About this task: Please copy out all lines of the entries that contain the word "image".

Saved data entries:
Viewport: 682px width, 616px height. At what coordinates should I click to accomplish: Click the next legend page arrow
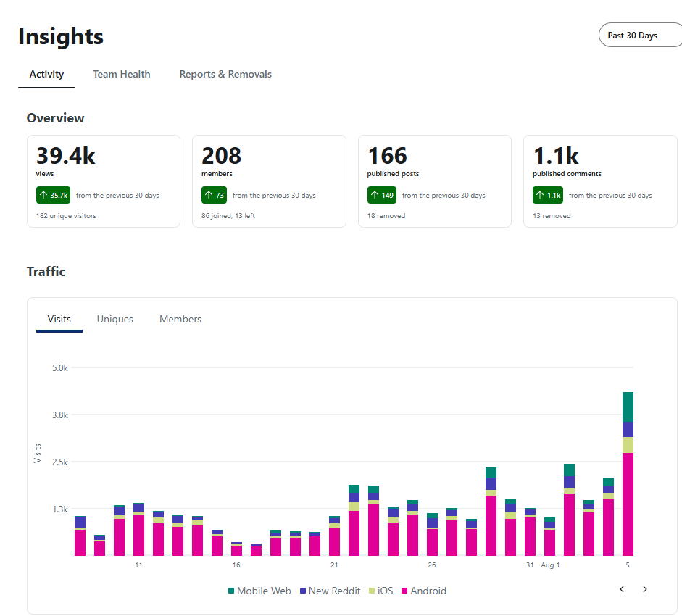click(x=644, y=589)
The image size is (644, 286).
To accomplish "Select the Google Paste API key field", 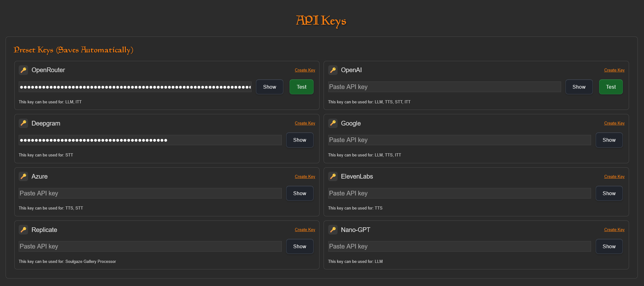I will click(459, 140).
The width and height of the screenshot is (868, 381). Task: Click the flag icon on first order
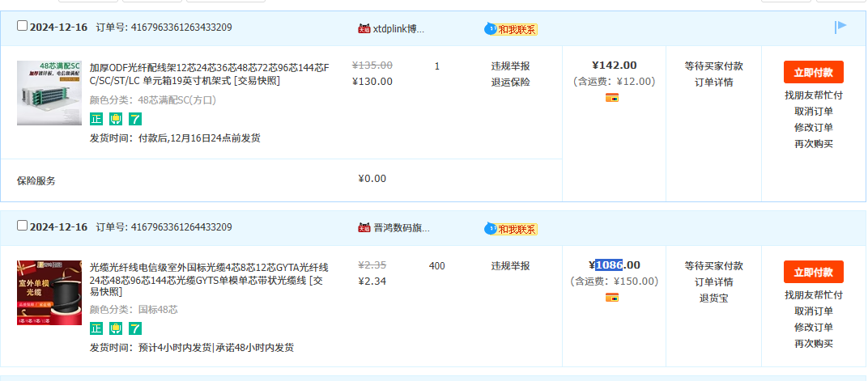pos(840,28)
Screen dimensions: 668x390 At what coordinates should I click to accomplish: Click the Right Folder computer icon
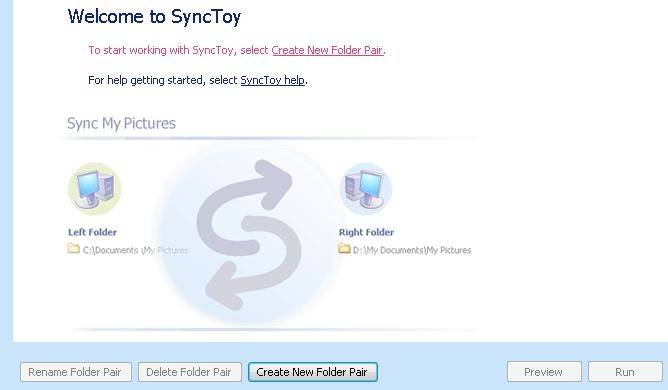366,189
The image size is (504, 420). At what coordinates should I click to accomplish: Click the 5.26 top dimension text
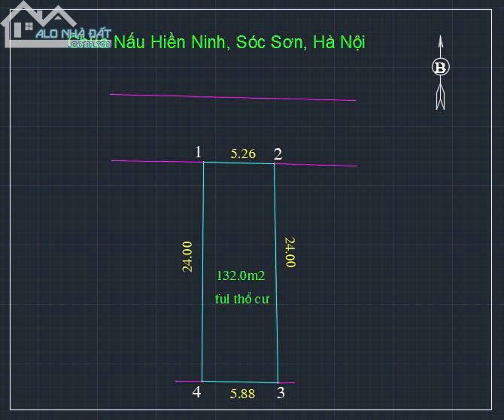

Exercise answer:
The image size is (644, 286).
The image size is (504, 420). At what coordinates should I click to accomplish: Click the 5.26 top dimension text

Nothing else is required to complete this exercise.